[Collected data]
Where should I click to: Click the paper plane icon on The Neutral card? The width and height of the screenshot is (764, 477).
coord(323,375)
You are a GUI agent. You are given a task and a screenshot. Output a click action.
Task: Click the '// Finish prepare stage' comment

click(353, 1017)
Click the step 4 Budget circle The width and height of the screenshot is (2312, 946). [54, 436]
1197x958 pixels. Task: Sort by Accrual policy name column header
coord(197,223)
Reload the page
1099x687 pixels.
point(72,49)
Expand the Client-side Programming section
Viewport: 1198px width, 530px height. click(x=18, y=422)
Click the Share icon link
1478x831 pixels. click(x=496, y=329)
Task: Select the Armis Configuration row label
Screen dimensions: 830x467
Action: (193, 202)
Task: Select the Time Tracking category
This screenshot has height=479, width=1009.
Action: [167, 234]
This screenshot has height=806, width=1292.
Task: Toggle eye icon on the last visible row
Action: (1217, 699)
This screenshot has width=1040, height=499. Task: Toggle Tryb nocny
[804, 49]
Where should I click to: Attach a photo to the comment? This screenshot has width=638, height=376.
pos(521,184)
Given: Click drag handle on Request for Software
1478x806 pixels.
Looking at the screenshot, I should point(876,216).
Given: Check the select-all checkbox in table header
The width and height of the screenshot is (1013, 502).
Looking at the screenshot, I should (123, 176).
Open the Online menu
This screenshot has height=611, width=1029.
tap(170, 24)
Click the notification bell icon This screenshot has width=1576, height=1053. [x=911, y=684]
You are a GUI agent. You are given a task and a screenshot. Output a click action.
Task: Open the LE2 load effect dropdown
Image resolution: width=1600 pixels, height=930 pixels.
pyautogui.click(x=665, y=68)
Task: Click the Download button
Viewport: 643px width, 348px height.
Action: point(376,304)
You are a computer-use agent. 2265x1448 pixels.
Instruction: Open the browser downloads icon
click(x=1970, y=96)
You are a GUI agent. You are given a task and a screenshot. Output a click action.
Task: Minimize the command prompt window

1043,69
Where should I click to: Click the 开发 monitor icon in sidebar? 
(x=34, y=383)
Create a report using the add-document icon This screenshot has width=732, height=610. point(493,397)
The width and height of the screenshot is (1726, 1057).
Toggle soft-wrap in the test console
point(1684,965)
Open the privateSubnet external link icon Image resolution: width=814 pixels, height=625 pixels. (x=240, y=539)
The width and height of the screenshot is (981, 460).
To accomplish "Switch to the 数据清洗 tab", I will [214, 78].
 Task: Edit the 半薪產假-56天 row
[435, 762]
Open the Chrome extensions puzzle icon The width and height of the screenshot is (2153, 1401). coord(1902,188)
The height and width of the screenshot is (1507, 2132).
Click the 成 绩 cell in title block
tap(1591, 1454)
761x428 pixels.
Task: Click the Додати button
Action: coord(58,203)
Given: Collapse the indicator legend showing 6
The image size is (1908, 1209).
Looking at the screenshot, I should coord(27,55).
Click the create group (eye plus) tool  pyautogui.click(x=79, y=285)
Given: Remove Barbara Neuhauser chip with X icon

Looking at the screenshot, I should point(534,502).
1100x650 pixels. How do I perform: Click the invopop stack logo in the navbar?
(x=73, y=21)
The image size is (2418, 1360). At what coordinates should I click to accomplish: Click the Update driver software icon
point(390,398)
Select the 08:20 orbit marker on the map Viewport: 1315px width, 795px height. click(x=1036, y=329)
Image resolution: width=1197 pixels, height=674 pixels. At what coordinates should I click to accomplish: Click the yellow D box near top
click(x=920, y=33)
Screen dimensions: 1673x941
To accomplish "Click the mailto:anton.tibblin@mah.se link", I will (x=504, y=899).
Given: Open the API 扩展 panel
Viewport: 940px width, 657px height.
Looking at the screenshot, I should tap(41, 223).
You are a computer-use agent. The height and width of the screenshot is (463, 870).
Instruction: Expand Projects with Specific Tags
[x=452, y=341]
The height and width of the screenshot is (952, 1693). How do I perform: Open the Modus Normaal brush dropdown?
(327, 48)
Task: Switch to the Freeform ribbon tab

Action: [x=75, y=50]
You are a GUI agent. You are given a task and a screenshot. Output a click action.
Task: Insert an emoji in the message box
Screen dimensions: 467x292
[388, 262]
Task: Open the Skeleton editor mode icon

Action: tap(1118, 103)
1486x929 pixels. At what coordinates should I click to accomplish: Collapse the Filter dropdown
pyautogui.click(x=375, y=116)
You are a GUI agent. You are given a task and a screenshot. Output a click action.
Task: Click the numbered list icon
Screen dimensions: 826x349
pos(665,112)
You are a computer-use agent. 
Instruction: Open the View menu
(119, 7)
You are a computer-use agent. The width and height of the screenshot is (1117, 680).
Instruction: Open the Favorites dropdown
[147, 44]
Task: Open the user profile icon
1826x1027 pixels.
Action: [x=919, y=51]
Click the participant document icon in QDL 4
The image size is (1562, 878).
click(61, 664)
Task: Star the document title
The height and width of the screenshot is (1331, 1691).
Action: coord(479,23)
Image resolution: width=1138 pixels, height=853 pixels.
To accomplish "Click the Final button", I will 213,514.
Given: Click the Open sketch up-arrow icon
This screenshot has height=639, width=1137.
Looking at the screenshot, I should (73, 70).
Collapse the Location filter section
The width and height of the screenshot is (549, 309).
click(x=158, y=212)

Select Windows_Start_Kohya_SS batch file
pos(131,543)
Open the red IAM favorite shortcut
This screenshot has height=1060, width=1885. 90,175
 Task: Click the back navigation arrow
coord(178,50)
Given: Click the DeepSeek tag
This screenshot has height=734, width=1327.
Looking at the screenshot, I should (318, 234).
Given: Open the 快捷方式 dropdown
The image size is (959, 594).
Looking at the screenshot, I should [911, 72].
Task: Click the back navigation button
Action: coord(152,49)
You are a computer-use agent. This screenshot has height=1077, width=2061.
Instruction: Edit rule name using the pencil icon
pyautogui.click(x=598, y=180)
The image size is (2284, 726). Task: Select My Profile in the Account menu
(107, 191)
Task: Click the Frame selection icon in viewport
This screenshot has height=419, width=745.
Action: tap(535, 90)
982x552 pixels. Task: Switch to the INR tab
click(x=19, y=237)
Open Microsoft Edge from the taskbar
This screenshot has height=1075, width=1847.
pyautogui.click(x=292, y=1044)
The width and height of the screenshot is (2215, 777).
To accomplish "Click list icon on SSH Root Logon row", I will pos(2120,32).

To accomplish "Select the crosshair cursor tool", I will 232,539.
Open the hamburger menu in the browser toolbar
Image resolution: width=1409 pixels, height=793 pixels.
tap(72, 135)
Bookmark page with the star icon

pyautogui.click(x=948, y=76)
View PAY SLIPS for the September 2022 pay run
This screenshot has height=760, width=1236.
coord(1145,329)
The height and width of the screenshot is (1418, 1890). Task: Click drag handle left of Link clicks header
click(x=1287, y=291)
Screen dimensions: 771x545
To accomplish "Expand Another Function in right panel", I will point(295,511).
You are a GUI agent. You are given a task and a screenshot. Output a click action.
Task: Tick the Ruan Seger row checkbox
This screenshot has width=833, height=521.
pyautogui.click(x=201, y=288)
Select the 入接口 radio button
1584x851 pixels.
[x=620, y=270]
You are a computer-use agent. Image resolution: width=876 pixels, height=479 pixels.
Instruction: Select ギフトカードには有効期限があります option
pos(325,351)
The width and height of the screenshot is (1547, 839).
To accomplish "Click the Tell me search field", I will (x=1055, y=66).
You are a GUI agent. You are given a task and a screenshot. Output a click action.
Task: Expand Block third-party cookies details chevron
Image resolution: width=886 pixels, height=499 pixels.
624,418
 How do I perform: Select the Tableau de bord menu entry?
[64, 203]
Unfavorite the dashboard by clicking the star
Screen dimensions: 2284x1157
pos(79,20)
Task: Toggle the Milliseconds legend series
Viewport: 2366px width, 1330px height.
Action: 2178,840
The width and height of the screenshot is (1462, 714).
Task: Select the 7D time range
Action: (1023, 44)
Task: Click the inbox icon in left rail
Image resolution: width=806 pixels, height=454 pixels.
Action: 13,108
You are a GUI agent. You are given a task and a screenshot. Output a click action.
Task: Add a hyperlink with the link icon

Task prompt
The lines above, from the start of the records through the one containing "Task: Open the LE2 load effect dropdown", are to be printed exactly, and nothing else is to be included.

Response below
Where should I click to: Click the paper plane icon on The Neutral card? The width and height of the screenshot is (764, 477).
coord(323,375)
You are a GUI agent. You are given a task and a screenshot. Output a click action.
Task: Click the '// Finish prepare stage' comment

click(353, 1017)
Click the step 4 Budget circle The width and height of the screenshot is (2312, 946). [54, 436]
1197x958 pixels. Task: Sort by Accrual policy name column header
coord(197,223)
Reload the page
1099x687 pixels.
point(72,49)
Expand the Client-side Programming section
Viewport: 1198px width, 530px height. click(x=18, y=422)
Click the Share icon link
1478x831 pixels. click(x=496, y=329)
Task: Select the Armis Configuration row label
Screen dimensions: 830x467
Action: (193, 202)
Task: Select the Time Tracking category
This screenshot has height=479, width=1009.
Action: [167, 234]
This screenshot has height=806, width=1292.
Task: Toggle eye icon on the last visible row
Action: (1217, 699)
This screenshot has width=1040, height=499. Task: Toggle Tryb nocny
[804, 49]
Where should I click to: Attach a photo to the comment? This screenshot has width=638, height=376.
pos(521,184)
Given: Click drag handle on Request for Software
1478x806 pixels.
Looking at the screenshot, I should point(876,216).
Given: Check the select-all checkbox in table header
The width and height of the screenshot is (1013, 502).
Looking at the screenshot, I should (123, 176).
Open the Online menu
This screenshot has height=611, width=1029.
tap(170, 24)
Click the notification bell icon This screenshot has width=1576, height=1053. [x=911, y=684]
You are a GUI agent. You are given a task and a screenshot. Output a click action.
Task: Open the LE2 load effect dropdown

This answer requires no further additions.